1. Getting from Central Yerevan to GAI Poghots/Mercedes Benz
First of all head to Abovyan Street near the corner with Koryun Street and check the bus stops there. You’re looking for a bus number 22 that heads out of the town (north east) to GAI Poghots where you will see a Mercedes Benz dealership. The number 22 is not the only bus that goes here by the way – but we were based at the awesome Penthouse Hostel and this bus stop was only round the corner. I believe the number 51 will also take you there. Ask around, and don’t forget the bus routes in Yerevan often change. Your aim is to get to the Mercedes Benz dealership on GAI Poghots Street. This bus should cost 100 Dram (pay with a single coin – change is hard to come by on Yerevan buses).

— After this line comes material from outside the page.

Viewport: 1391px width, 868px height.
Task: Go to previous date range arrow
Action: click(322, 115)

2. Getting from GAI Poghots to Garni
From GAI Poghots, on the opposite side of the side road by the Mercedes Benz dealership, there is a small bus station for mini-buses and marshrutkys. Here there is a second bus you need to get out to Garni. Ours was number 266 and it stopped at Garni (last stop). There may be other bus numbers you can get from there. Ask around. Our bus was 500 Dram per person. It was a nice journey up through hills and countryside and took around 30 minutes.

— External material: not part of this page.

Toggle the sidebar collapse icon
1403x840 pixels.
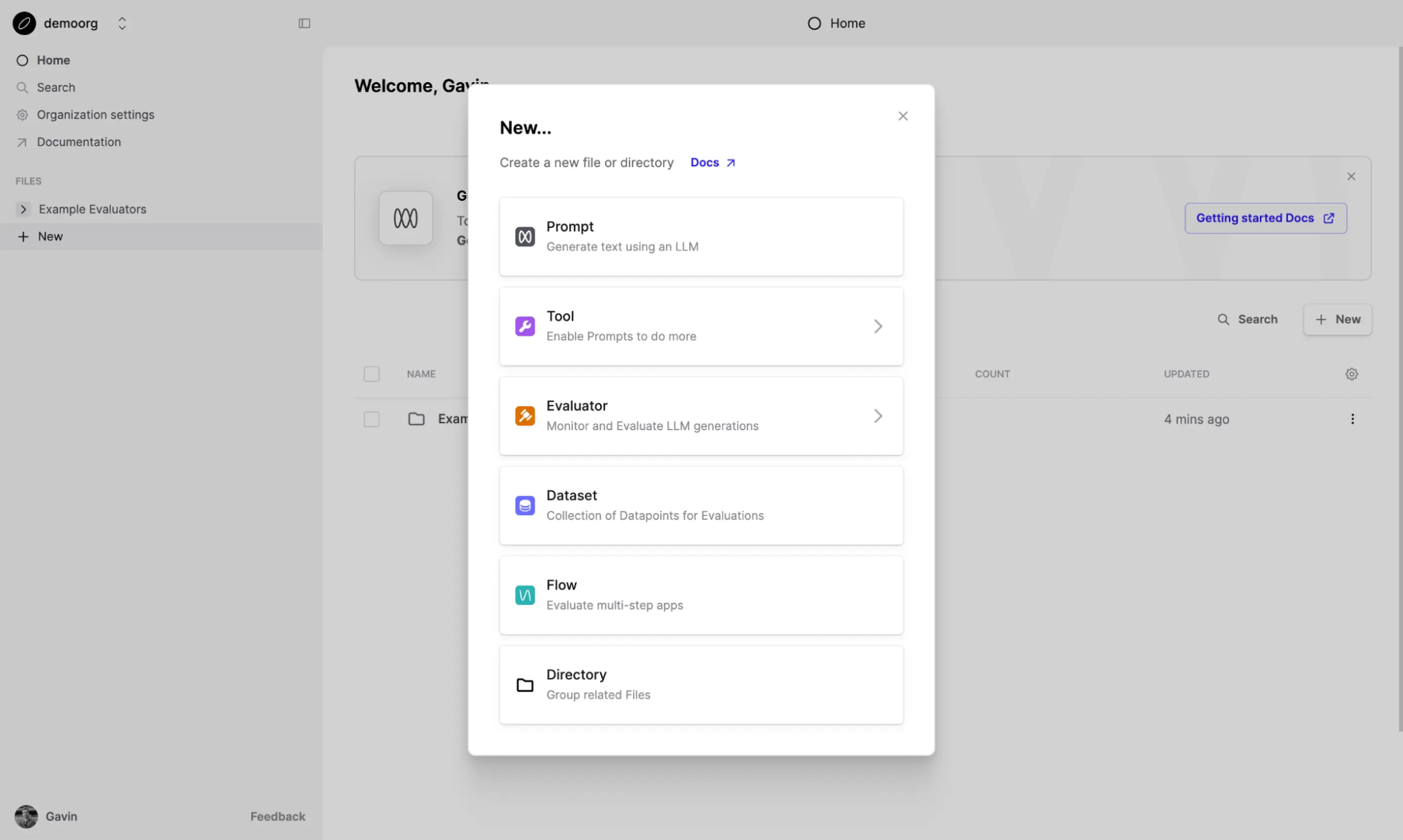tap(305, 22)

You’ll arrive in Garni Village. It’s a small village that has a slight tourist trade due to the Temple. You walk to the bottom of a street and there is the Temple entrance.
Visiting Garni Temple
You’ll need to pay an entry fee of 1,000 Dram to get inside. They will say that this is for a museum, but it’s actually just entry to the site itself. You get issued with a ticket.
The guy at the gate on the way in was eating a cheese sandwich. He gave me one which was immense! This was the first time I had tried real cheese in years!! (probably since I lived in Australia).

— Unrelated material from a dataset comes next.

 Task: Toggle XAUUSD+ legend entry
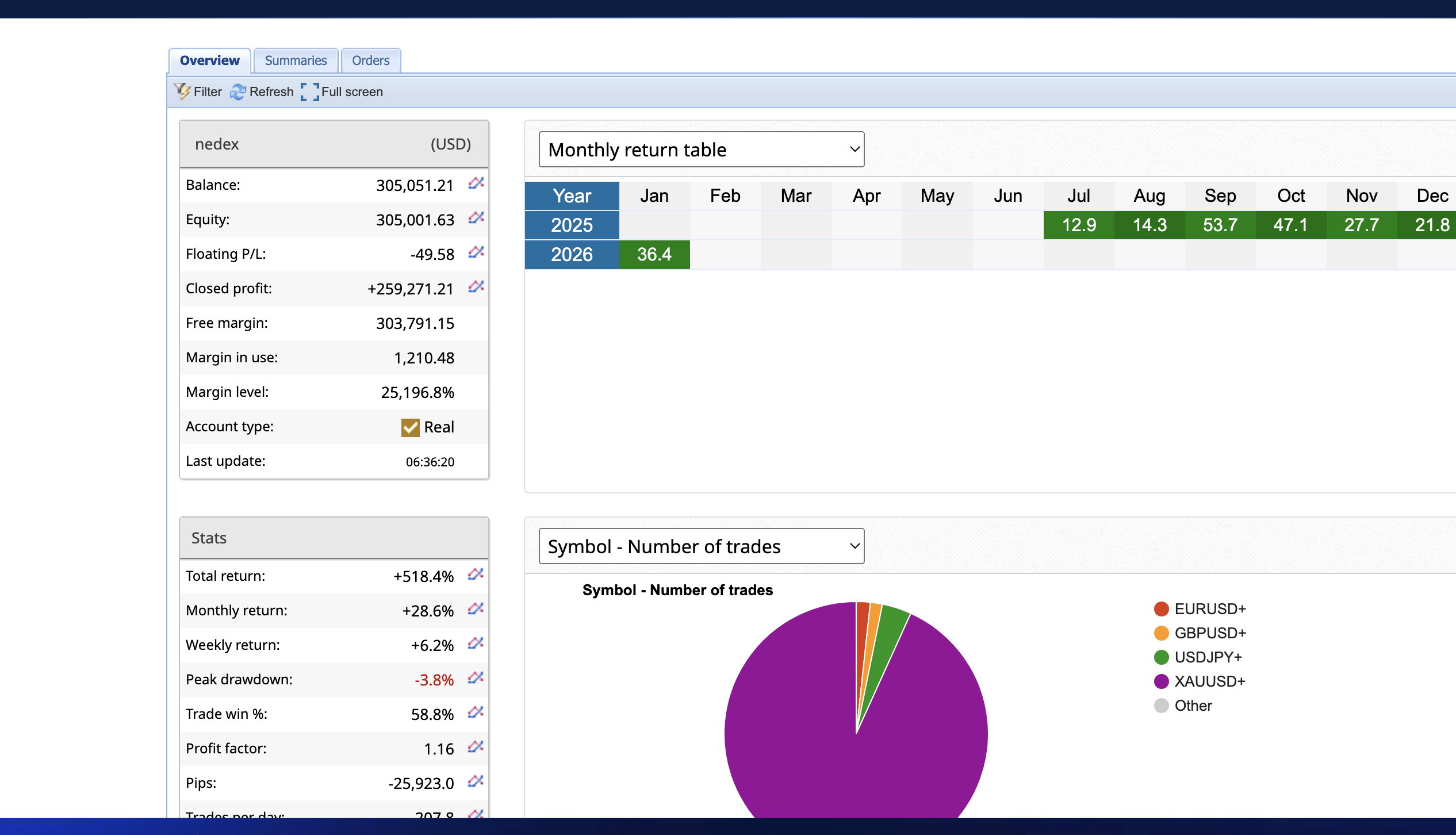[x=1209, y=681]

Once I had scoffed the cheese and bread, here are the parts of Garni that we loved and checked out:
1. The views into the Canyon
2. The Symphony of Stones
You can hike up to these rocks, which are hexagonal and known as the “symphony of stones”, not dissimilar to the Giants Causeway rocks in Northern Ireland, without the crashing waves of course!
3. Exterior of Garni Temple
Walk around, admire it and wonder how on earth it’s still here. This was apparently built in the FIRST Century.
4. Interior of Garni Temple
Step inside and marvel at how small it is. If you’re feeling religious say a prayer or sing a song. Many people do.
5. Church Grounds
There is a lot of debris and ruins in the church grounds so you can marvel at the size the entire site would have been.
6. Bath House
There’s now a cover on the top and it’s enclosed but you can see the remains of what was once a Bath House.
7. Read the Information Boards
Not just me, but other travellers are extremely guilty of visiting places, walking round, taking photos but not reading or researching about the places they go. I took some time out at Garni to read the information boards. This place was dedicated to Mitra the God of the Sun. There used to be 14 towers here. The bathhouse used to have a mosaic with the God of the Ocean on it. These are the things to read up on.
After you’re done with Garni, it would be silly not to also visit Geghard Monastery which can be reached by heading to Goght next. We took a Marsjrutky there, then shared a taxi. Hitch hiking and walking are other options, and I’ll try and get a write up on Geghard too. Of the two places, Garni was my favourite however. It’s just that bit different from the ancient sites you visit in Armenia. Such as Haghpat, Tatev, Sanahin and Gandzasar (which is actually in Nagorno Karabakh).